- Je n’y crois pas, moi. C’est impossible, cette histoire! Il faudrait des preuves.
- Ça semble incroyable, en effet. Mais qui sait? D’ailleurs, des preuves, il y en a: allez voir dans la crique, au pied du grand rocher, les traces de leurs petits bateaux!
- Allons, allons, ça ne tient pas debout. Ces traces ont été faites par un peuple voisin. Ou bien quelqu’un les a creusées exprès, pour nous faire croire…
- Mais non, je vous assure! Ce sont des traces comme on n’en a encore jamais vu!
Ainsi discutait-on vivement, en ce jour de saison sèche, dans la troisième année du règne de Balumba II, dans le petit village noir au bord de la grande forêt africaine.
- Ecoutez, je vais vous donner mon avis sur cette histoire: c’est une invention de la tribu Balaga pour semer le trouble chez nous. Ils veulent saper l’autorité de Balumba, notre Chef!
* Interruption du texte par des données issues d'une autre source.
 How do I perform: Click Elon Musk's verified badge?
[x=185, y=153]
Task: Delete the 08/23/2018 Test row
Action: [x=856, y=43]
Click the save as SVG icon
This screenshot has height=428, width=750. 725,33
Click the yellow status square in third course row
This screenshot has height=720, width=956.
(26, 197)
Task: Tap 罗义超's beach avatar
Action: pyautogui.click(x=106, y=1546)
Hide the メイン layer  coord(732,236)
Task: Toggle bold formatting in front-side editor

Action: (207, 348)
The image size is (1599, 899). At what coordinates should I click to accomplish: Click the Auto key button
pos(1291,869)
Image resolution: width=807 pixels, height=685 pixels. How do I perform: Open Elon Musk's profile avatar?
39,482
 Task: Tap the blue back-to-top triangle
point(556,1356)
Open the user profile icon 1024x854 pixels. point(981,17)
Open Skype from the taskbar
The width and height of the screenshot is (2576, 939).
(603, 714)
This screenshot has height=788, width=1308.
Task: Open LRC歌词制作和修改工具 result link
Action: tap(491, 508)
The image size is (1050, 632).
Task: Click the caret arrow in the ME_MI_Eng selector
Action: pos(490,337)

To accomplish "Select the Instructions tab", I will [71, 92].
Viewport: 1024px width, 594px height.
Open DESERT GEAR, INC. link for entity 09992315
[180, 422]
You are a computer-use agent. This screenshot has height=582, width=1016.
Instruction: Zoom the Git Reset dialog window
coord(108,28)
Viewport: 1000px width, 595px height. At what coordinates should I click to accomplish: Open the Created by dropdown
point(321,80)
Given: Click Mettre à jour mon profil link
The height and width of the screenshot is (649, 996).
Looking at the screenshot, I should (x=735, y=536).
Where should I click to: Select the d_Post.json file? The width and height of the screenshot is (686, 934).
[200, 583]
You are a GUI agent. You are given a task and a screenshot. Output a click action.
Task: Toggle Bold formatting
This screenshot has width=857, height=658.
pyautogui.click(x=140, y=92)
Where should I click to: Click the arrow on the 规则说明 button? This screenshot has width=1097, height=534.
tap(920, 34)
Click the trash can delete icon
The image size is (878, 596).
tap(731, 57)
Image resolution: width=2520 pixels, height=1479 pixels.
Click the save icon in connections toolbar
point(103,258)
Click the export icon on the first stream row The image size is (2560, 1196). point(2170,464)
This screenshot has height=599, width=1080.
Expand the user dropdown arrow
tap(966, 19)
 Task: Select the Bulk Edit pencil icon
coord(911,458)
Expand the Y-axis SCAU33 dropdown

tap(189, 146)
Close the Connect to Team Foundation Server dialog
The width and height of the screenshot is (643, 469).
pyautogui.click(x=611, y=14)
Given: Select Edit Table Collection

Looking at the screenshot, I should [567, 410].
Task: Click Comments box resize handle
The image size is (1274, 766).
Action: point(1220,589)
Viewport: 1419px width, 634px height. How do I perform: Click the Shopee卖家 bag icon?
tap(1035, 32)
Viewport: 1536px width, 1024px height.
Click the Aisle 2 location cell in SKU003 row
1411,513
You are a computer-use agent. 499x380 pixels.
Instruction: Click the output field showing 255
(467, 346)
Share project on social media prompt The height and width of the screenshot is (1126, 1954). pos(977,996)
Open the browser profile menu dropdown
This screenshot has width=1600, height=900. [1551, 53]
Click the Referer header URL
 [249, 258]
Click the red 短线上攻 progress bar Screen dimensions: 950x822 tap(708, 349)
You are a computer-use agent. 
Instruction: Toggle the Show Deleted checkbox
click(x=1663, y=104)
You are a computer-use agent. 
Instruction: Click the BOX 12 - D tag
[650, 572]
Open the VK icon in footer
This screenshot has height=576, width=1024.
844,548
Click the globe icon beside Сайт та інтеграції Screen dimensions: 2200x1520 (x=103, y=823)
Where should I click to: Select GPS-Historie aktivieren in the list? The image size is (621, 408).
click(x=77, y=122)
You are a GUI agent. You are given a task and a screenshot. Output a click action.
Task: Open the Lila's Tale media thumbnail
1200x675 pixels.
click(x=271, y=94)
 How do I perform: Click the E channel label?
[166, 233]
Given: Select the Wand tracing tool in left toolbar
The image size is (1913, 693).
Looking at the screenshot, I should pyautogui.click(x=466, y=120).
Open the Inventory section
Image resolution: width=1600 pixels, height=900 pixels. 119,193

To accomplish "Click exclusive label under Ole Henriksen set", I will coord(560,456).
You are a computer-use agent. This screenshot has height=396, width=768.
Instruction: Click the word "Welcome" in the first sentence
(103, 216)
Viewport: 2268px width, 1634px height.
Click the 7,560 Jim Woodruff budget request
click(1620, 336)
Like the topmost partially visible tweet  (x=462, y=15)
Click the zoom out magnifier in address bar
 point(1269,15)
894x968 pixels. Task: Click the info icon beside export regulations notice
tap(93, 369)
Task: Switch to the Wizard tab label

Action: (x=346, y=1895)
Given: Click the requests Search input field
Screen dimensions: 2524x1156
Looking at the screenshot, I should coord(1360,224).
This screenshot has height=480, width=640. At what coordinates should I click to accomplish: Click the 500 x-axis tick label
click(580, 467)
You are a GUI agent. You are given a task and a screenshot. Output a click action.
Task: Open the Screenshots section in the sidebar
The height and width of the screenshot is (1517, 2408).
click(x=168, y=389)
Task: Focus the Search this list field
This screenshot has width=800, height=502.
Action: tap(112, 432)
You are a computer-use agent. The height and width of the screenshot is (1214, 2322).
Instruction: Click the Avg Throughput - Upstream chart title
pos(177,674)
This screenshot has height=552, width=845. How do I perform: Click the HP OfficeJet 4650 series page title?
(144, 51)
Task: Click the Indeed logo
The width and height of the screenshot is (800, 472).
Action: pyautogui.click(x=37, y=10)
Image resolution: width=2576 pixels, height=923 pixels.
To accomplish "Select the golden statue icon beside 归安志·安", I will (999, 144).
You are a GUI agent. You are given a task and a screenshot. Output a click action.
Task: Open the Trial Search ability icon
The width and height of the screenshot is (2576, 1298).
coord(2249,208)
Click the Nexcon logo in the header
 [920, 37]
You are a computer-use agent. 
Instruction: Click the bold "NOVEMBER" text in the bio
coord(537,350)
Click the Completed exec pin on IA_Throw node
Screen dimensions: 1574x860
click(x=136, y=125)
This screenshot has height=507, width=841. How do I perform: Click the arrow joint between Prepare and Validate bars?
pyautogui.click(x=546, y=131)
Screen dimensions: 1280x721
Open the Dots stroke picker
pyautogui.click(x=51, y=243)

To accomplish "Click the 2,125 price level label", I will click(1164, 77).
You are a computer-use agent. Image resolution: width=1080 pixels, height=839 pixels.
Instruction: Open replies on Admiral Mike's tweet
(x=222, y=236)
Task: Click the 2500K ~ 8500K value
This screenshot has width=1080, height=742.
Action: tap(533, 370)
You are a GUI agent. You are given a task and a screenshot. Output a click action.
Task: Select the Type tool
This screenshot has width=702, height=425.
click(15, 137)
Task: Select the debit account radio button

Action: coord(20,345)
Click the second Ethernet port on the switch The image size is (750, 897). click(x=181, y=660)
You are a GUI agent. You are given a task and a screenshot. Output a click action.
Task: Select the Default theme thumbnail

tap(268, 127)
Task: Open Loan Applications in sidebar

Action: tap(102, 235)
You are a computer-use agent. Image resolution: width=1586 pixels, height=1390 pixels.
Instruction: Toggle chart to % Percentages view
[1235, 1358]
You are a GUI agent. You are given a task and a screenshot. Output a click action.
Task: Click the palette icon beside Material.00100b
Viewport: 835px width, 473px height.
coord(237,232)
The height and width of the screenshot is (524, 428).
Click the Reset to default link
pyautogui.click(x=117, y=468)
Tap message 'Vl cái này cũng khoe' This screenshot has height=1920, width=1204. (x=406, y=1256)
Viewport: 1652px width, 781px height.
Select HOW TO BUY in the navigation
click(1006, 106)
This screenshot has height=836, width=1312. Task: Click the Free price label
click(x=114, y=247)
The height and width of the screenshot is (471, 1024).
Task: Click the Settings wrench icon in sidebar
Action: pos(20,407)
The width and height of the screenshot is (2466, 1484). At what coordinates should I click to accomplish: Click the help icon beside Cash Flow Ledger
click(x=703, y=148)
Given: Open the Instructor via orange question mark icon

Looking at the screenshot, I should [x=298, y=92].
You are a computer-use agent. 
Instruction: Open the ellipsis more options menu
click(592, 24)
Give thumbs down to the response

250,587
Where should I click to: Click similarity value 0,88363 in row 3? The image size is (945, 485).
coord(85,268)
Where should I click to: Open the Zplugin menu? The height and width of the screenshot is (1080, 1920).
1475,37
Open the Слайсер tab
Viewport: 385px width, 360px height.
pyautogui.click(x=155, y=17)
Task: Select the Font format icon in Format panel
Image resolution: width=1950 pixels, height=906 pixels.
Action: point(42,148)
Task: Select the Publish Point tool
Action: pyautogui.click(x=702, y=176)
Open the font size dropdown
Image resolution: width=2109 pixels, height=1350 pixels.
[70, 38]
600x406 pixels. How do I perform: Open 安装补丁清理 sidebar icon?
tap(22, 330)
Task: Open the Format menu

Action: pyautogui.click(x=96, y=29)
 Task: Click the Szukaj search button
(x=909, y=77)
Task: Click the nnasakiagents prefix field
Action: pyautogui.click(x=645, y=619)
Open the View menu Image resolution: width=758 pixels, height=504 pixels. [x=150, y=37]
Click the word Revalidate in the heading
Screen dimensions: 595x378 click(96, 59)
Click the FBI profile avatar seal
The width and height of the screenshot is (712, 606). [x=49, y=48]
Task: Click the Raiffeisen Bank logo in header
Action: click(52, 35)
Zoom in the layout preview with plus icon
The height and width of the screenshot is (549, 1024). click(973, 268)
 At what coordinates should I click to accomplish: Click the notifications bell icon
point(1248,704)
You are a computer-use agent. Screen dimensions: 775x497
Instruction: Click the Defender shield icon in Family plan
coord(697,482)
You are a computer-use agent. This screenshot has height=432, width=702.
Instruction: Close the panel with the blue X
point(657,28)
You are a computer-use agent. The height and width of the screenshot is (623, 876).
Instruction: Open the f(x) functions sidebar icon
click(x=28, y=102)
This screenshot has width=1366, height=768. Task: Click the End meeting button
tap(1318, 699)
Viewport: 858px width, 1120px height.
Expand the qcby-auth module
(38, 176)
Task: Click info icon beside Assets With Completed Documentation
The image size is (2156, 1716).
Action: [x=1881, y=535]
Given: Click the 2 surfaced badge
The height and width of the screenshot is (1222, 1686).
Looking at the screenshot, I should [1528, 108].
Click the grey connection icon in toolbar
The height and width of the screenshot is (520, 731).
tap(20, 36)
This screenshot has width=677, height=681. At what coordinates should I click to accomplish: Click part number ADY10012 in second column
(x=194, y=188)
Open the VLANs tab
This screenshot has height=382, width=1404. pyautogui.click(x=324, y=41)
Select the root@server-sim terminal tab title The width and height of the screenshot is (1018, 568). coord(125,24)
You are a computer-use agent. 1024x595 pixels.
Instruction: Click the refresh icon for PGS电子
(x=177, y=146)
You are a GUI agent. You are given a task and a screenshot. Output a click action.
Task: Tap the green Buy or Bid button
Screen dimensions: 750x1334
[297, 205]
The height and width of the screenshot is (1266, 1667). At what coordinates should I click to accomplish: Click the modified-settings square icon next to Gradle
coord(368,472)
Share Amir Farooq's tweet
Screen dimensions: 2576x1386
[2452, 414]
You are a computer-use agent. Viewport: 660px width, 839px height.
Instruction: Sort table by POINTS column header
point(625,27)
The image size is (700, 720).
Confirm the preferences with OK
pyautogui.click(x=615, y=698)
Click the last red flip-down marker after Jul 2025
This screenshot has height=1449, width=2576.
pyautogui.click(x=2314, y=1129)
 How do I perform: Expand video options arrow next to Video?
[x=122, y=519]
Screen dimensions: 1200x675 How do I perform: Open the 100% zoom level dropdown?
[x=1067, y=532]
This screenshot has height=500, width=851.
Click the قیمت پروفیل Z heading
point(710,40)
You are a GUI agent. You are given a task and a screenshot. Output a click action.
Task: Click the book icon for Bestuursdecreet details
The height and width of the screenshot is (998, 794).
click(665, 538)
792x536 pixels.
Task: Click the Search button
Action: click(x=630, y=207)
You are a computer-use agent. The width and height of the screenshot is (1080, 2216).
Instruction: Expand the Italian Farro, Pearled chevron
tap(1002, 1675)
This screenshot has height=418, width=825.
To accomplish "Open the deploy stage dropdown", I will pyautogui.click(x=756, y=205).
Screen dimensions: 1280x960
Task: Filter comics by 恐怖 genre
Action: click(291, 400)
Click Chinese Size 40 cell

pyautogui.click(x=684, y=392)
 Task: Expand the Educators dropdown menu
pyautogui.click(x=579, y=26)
- Pas du tout! Les gens qui répandent ces bruits ont été ensorcelés par un mauvais esprit!
- Dites plutôt que ces jeunes écervelés ont imaginé ces extravagances pour se rendre intéressants, et qu’ils ont fini par y croire eux-mêmes, renchérit le vieux Nyotto, qui était écouté de chacun.
D’ordinaire, une telle sentence était définitive. La discussion était close. Pourtant le jeune Boni, qui avait suscité la controverse en rapportant le récit de son compagnon Bali, refusa de s’en tenir là.
- Vous ne voulez jamais croire en rien d’autre que ce que vous connaissez, ce que les anciens vous ont rapporté. Et pourtant ce n’est pas la première fois qu’on voit des signes inexplicables, ni qu’on nous raconte avoir vu des hommes d’un autre monde!
- Tout ça c’est des fadaises, fiston, reprit un autre notable. Si le Chef a dit que ça n’existe pas, ça n’existe pas!
- Mais écoutez! On les a vus! J’ai même entendu dire que le vaillant Ndongyo, du village-sous-la-montagne, a essayé de les approcher. Au lieu de fuir, il s’est dirigé vers eux. Ils ne sont pas méchants, ils ont essayé de lui parler, mais il n’a rien compris de ce qu’ils disaient.
- Et comment étaient-ils, ces gens d’un autre monde? reprit un sceptique.
- Presque comme nous, je vous assure. Mais leur peau est très pâle. Ils sont couverts de vêtements blancs, et portent des quantités d’objets sur eux.
- Mais comment peuvent-ils venir d’un autre monde? demanda encore Nyotto.
- Leurs bateaux sont très grands, beaucoup plus grands que les nôtres. Et ils ont des pouvoirs extraordinaires. Ils peuvent faire sortir la lumière et le feu d’une petite boîte…
- Allons, tu vois bien que c’est impossible! Personne n’a jamais pu faire entrer la lumière et le feu dans une petite boîte!
- Et pourtant! Bali les a vus le faire. Il les a vus aussi tuer une antilope à distance, sans lance et sans flèche, simplement en tenant un bâton qui fait beaucoup de bruit et de fumée…
La plupart des sujets de Balumba II n’en continua pas moins à rire franchement des sottises de ces jeunes guerriers. On en parle encore aujourd’hui! Sans beaucoup plus de sérieux, semble-t-il. Mais des histoires étranges circulent tout de même:
* On aurait relevé des empreintes de pied étranges, sans orteil devant, mais avec un gros orteil à l’arrière!
* On aurait retrouvé un singe mort avec une blessure singulière: un petit trou dans la tête d’où son sang coulait.
* Il paraît même, aux dernières nouvelles, que toute une troupe de guerriers de la tribu Bassa aurait disparu sans laisser de traces. Certains prétendent que ce sont les mystérieux «envahisseurs» qui les auraient enlevés.
Le vieux Nyotto est mort dans la paix du Grand Esprit. Et Boni, devenu un homme mûr et écouté, doute des histoires de son ancien ami Bali…
Moralité du conte:
- Les extraterrestres peuvent être une reprise d’apparitions «extraordinaires» datant de plusieurs siècles.
- Les extraterrestres sont pour nous aussi improbables que les Blancs pour les sujets de Balumba II.
- Il faudra faire attention, «si» des extraterrestres nous «visitent», de ne pas se faire réduire en esclavage, ni coloniser!